== Task prompt ==
In the records below, the part to copy starts at the line containing "This screenshot has height=467, width=1568." and goes to the last line; output it exactly, without pictures.

(Information provided Opens)

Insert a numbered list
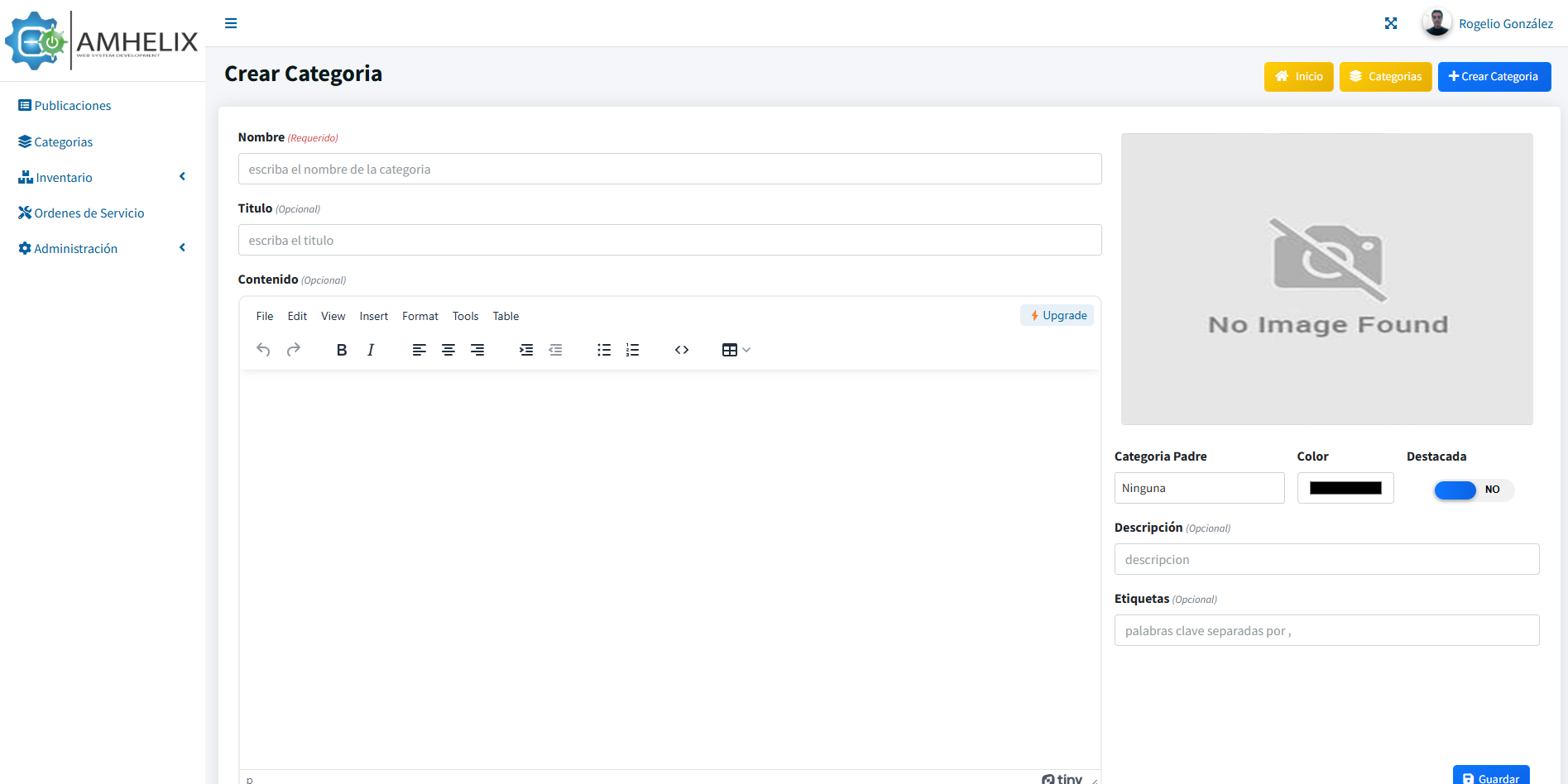The image size is (1568, 784). point(633,350)
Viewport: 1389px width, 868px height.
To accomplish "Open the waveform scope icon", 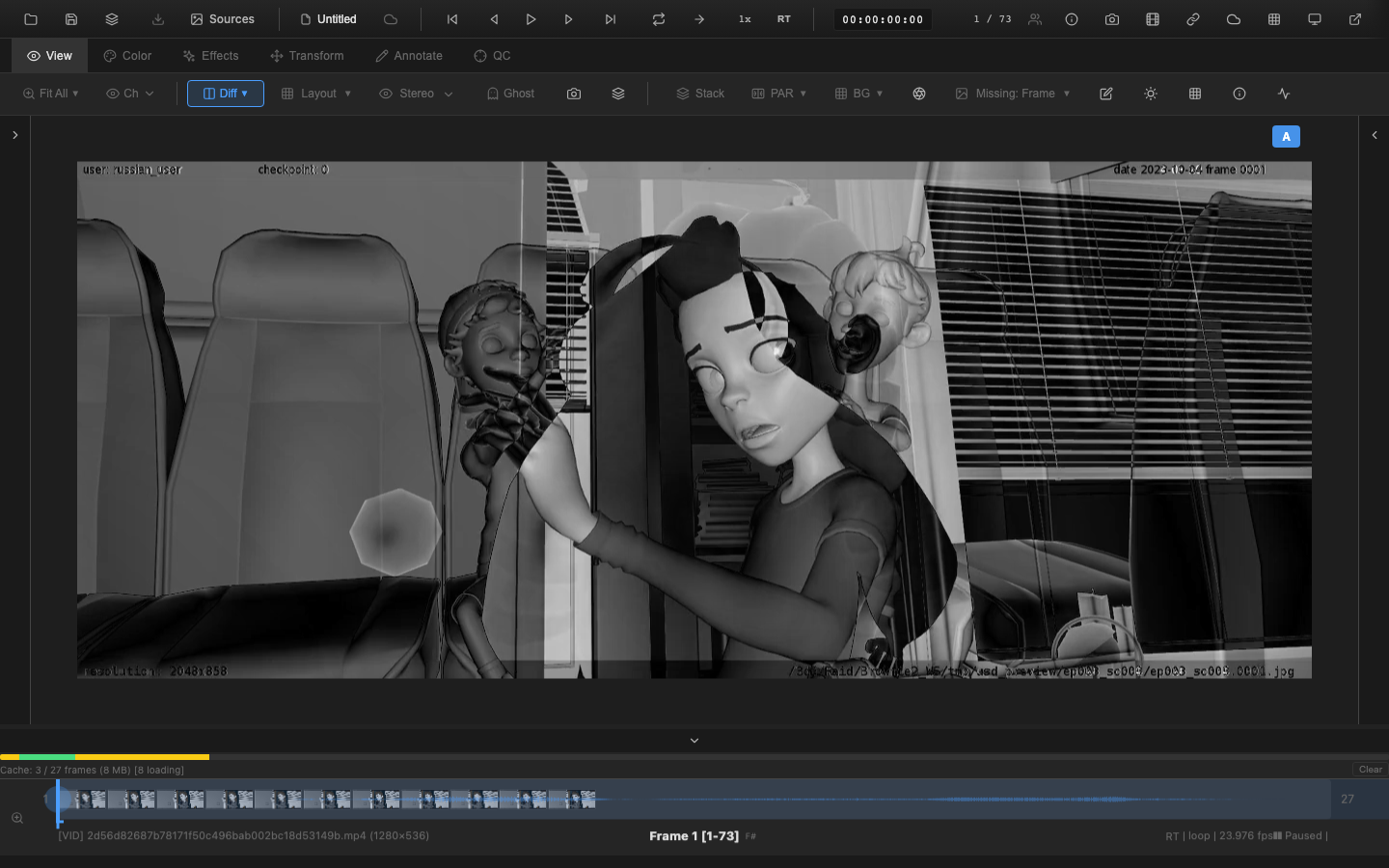I will point(1283,94).
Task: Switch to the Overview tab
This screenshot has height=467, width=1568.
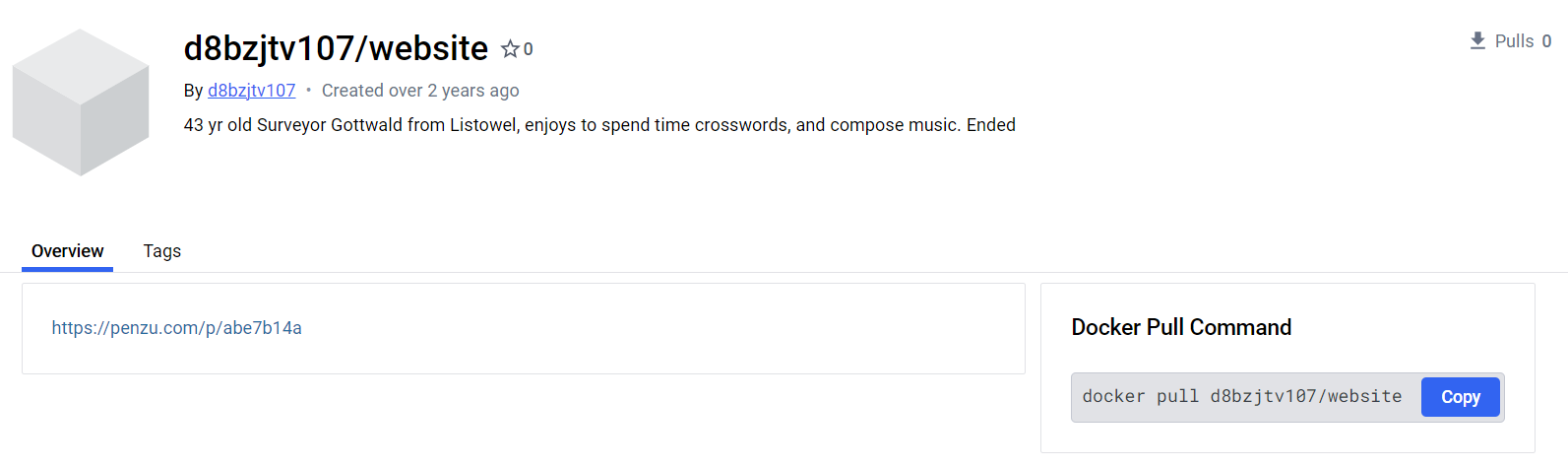Action: pos(67,251)
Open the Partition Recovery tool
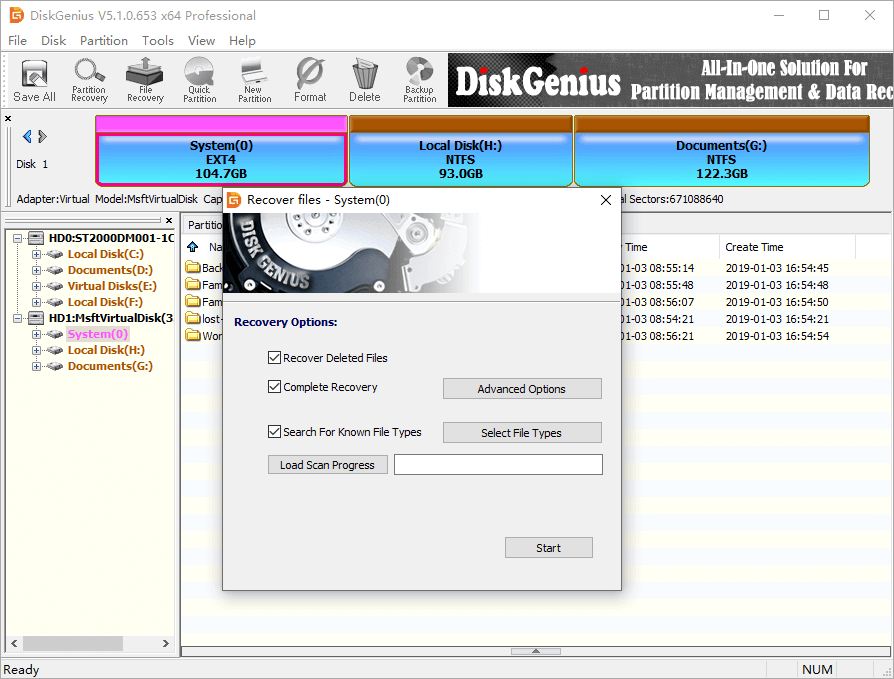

(Information provided Closes)

== Output of the exercise ==
This screenshot has height=467, width=1568.
Action: pos(67,251)
Open the Partition Recovery tool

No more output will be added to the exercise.